FastPRF

Question

FastPRF

tarcieri opened this issue 7 years ago · 5 comments

Some interesting ideas in this paper, potentially applicable to PMAC:

Answer 1 · 2017-09-12T04:12:49.000Z

FastPRF cannot help much with PMAC or SIV, since you have a birthday factor endemic to the mode itself. It can help with GCM[-SIV], or more generally counter mode combined with Wegman-Carter, which (with unique nonces) does not have such quadratic factors when used with a PRF. GCM-SIV gets around the birthday factor inherent to SIV-type modes by deriving new keys for each nonce.

Answer 2 · 2017-09-12T05:13:24.000Z

Thanks for the input! Will go ahead and close this issue out then, as I would personally like to avoid the nonce-specific key derivation as a mandatory step, and it can always be pursued as an optional one.
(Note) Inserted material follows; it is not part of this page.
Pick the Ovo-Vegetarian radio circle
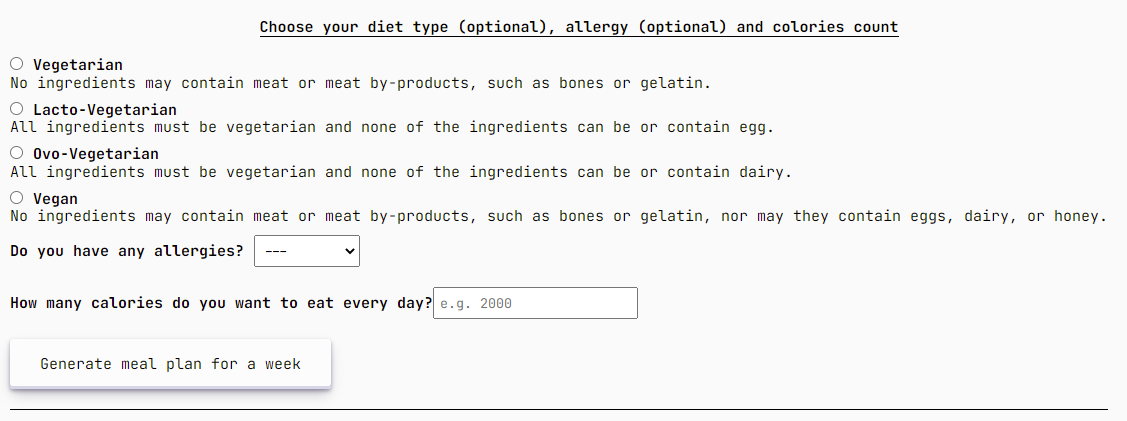 [x=17, y=153]
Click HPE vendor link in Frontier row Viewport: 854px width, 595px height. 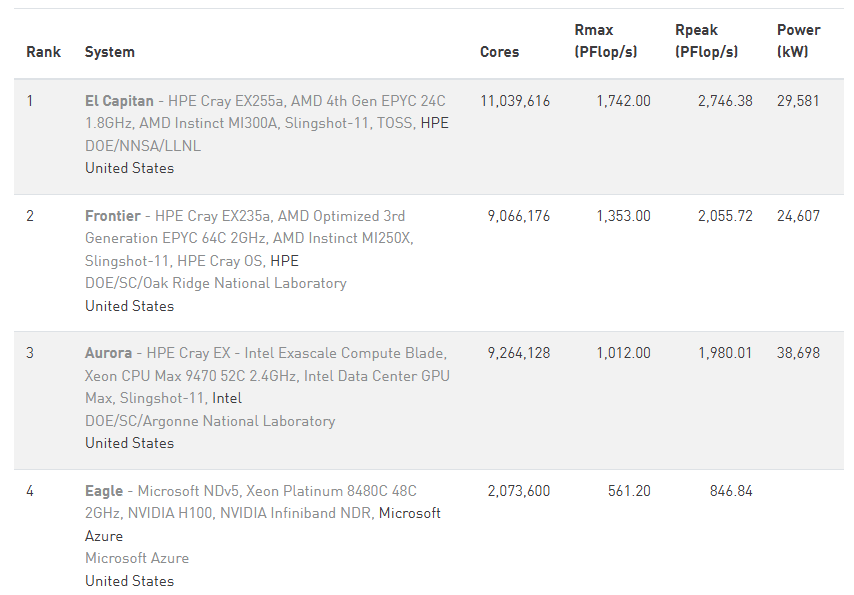284,261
Answer 3 · 2017-09-19T17:25:07.000Z

@sneves I'm curious if 1k-PMAC_Plus might address the birthday bound issues:

#76

Answer 4 · 2017-09-19T20:54:37.000Z

It does, with respect to the MAC component, but the fundamental issue with SIV remains---collisions in the IV/tag will still happen around the birthday bound, and this will compromise the confidentiality of the mode.

Answer 5 · 2017-09-19T21:06:21.000Z

@sneves thanks for the clarification!